For organisations handling high-value transactions or sensitive data at scale, deepfake detection tooling should be a serious consideration rather than an optional extra. It strengthens a layered defence, acts as a deterrent and, when communicated openly, changes behaviour on both sides of the threat. No single control eliminates risk entirely, but detection technology is one of the more practical and deployable options available right now, and the case for it is only getting stronger as the attacks become more sophisticated.

Finally, governance matters. Organisations should review which processes currently rely on visual or voice confirmation as a primary control and assess whether that reliance is still appropriate. In some cases the answer will be that existing controls are sufficient. In others, it will become clear that the process was designed for a world where synthetic media did not exist and needs updating accordingly.

The technology is already good enough to deceive professionals. The question is whether your processes are good enough to catch it.

Frequently Asked Questions

What is a deepfake attack in cybersecurity?

A deepfake attack uses AI-generated audio, video or images to impersonate a real person, typically to manipulate employees, bypass security controls or commit fraud. The content is fabricated but convincing enough to deceive people who have no reason to be suspicious.

How are deepfakes used in fraud?

Deepfakes are used across a range of fraud types including executive impersonation on video calls, voice cloning for telephone fraud, fabricated identity documents for KYC bypass, fake invoices and receipts for expense or insurance fraud and synthetic identities used in hiring scams.

Can deepfake detection software stop all attacks?

Detection technology is an effective and actively improving defence, though no single tool eliminates risk entirely. It analyses content for signs of AI manipulation and performs well on high-quality source material. Compressed video, screenshots and overlaid graphics create challenges, which is why detection works best as part of a layered security approach rather than a standalone control.

How can businesses protect themselves from deepfake scams?

The most effective approach combines process controls, staff awareness and technology. Pre-agreed verification codes for sensitive communications, dual authorisation on high-value transactions, updated awareness training and detection tooling all contribute. The underlying principle is that visual and audio confirmation alone should no longer be treated as sufficient proof of identity.

What is the biggest deepfake fraud case so far?

The most widely reported case involves Arup, the engineering firm, where a finance employee was deceived into transferring $25 million following a video call in which every participant, including the apparent CFO, was a deepfake.

Are deepfake identity documents a real threat?

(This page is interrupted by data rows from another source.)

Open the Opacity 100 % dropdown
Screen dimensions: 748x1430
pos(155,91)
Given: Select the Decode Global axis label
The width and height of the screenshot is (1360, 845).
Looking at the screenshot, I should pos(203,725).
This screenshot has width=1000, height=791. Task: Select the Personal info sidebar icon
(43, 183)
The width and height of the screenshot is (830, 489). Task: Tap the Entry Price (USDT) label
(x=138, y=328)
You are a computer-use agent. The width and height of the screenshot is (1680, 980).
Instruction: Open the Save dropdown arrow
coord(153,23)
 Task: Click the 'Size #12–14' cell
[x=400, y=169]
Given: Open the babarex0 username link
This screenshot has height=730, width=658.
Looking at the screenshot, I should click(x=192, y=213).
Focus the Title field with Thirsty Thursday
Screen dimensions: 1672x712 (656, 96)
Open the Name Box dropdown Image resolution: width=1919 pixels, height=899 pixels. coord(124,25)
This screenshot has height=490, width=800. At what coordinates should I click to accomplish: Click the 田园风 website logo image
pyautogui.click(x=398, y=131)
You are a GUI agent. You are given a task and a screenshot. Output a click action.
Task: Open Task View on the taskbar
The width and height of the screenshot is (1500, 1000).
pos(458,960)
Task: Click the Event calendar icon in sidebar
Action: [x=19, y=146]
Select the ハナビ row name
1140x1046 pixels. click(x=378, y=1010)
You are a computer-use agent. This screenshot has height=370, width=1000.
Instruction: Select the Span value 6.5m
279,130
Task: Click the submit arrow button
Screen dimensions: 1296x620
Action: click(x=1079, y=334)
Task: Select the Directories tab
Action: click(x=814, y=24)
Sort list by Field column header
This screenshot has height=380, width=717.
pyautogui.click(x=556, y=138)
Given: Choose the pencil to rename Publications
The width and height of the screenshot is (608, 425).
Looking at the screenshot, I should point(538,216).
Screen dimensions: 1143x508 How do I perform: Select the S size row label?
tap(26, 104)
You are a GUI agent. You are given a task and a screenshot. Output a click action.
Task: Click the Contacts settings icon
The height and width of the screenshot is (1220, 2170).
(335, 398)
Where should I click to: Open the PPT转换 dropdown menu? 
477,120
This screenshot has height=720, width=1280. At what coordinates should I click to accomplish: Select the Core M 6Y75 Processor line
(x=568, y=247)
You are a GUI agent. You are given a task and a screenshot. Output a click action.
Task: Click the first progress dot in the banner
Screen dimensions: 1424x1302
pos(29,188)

Yes. AI-generated passports and identity documents have been used to pass KYC checks at financial institutions. Standard document verification processes that rely on visual inspection are increasingly vulnerable to synthetic media.

How do I know if I am talking to a real person on a video call?

You cannot rely on appearance or voice alone. Use a pre-agreed challenge question or code word for any communication involving sensitive decisions or financial instructions. If in doubt, end the call and reconnect via a verified number or channel before proceeding.